How many of you have thought about what change management approach you should be using while implementing your new EHR?
For those of you out there “in-the-know”, you might think, “overkill”?
There is a direct correlation between successful implementations and your management’s ability to develop a plan for change.
Change management simply refers to having an approach to transitioning an organization to a desired end goal. The end goal here is implementing an EHR.
The implementation of a new documentation system isn’t accomplished with management merely sending out a memo advising that “We have purchased an EHR; here is some training. We should be up and using this new software in the next few months.”
An agency Director recently shared just how unprepared they were, and how this process of changing the way you document affects every level of care, from a client walking in the door, to discharging a client from services.
As you might be gathering, the transition to a new documentation system can either go well or not well at all. You may even ask, “So what if the implementation doesn’t go well?”
An implementation that doesn’t go well could mean months to years of direct impact on your agency as you struggle to regain staff buy-in, retrain users, the loss of forward momentum with the change and returning to your pre-implementation service ability and speed.
And this equals loss of revenue.
What do you need to do to be successful? Simple! Be prepared to implement these three vital components to change: Align, Assimilate, Apply.
Aligning is the act of engagement and setting expectations.
Upper management’s role is to set the stage as to why this change needs to occur and answer the users’ question of, “What’s in it for me?” Having an open line of communication with management throughout the process is vital.
Assimilation is when the actual active learning takes place.

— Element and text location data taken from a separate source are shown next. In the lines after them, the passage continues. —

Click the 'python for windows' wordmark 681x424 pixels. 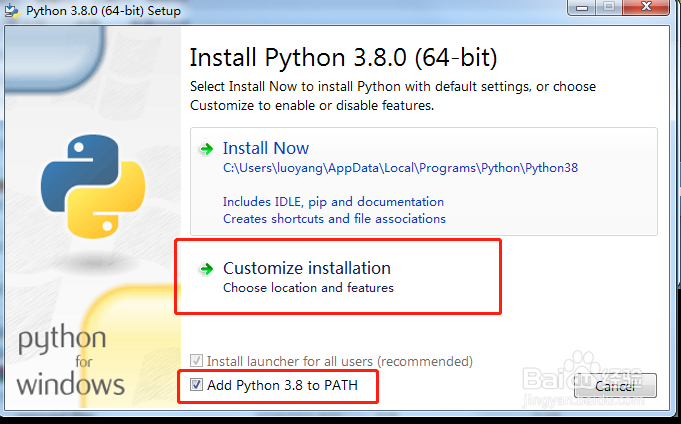point(71,361)
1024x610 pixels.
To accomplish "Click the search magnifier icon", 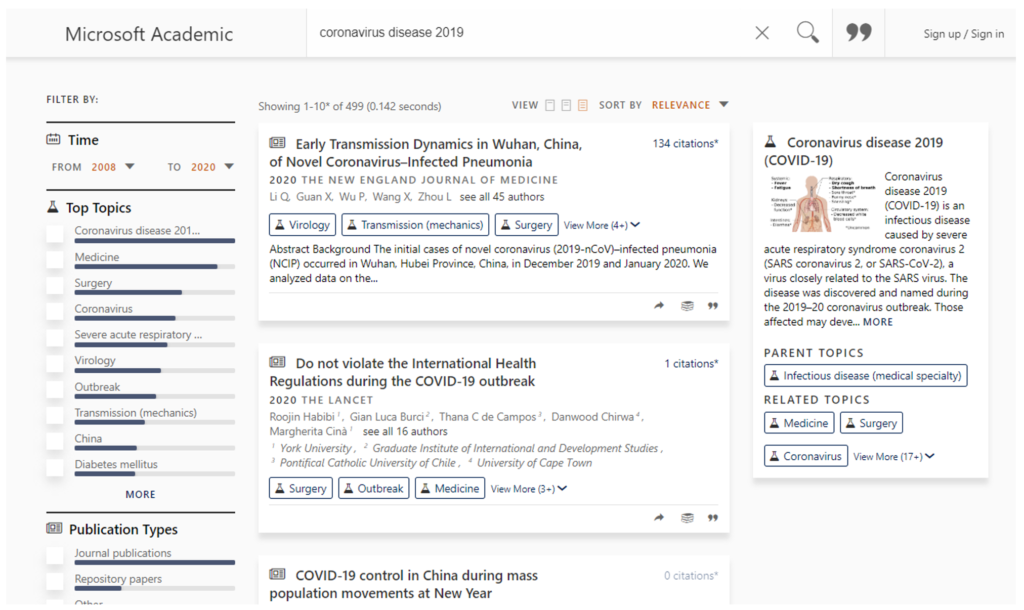I will 807,32.
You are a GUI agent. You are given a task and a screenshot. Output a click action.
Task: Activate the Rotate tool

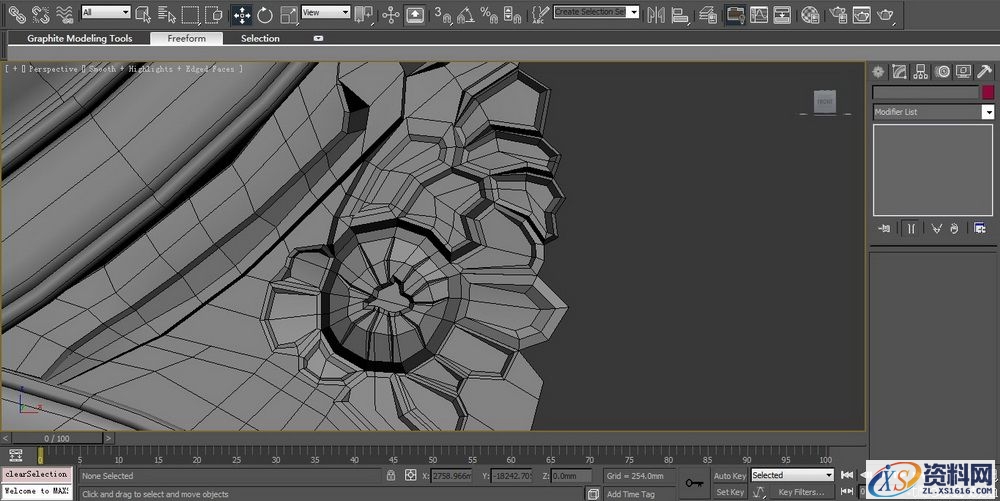pyautogui.click(x=265, y=14)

Care should be taken to employ a variety of techniques to engage the learner with use of case studies and simulations, to name a few.
The application of knowledge holds a certain level of accountability.
We want to see results and a behavior change.
In order to see that behavior change, we need to create some accountability.
It is the responsibility of the user’s most direct supervisor to seek out accountability by:
- Setting up foals
- Carrying out follow-through coaching
- Undertaking chart audits
- Conducting peer chart reviews
- Celebrating small successes
Research shows that having a great message phase (align) and follow-through phase (apply) is a better indicator of success than the actual training phase (assimilate) itself.
What this means is that Directors will and should be involved from the beginning, setting the tone and stage for what change they envision.
They need to sell that dream to create buy-in from the staff. But that message is not enough.
Once training has occurred, your users will continue to need support from their supervisors.
Give them the tools to master sustained and lasting change.